### Action item
Give back nothing but the number of lines in these entries that contain the word "zamówienia".

### Task input
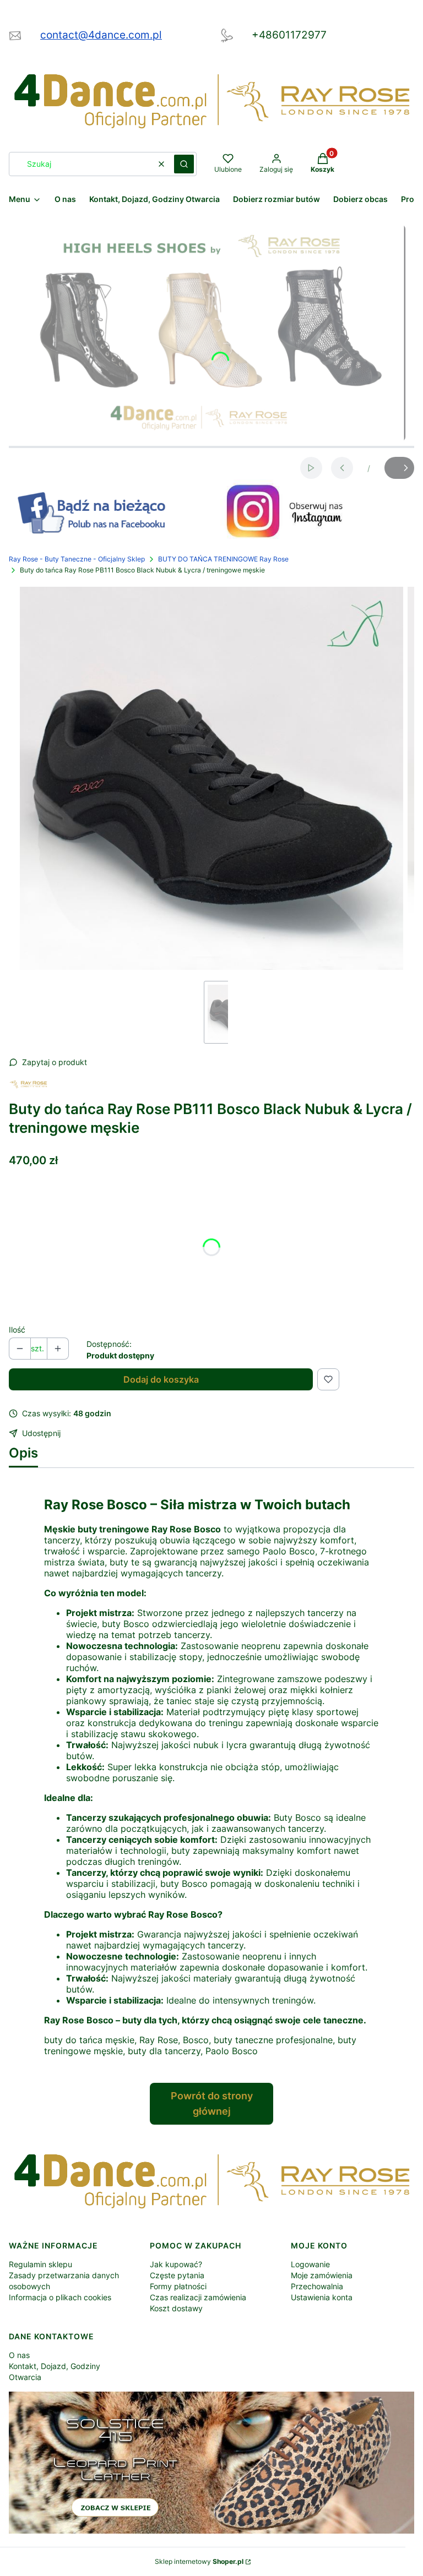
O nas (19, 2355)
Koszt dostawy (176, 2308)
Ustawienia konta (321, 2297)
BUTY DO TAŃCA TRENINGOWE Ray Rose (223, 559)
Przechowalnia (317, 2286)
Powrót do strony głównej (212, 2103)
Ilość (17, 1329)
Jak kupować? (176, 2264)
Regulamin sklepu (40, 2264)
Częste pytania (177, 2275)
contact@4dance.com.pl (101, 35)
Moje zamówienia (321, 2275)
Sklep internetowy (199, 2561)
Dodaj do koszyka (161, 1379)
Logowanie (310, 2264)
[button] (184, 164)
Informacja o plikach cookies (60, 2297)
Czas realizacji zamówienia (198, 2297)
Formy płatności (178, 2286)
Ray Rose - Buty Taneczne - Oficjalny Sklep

### Exercise response
2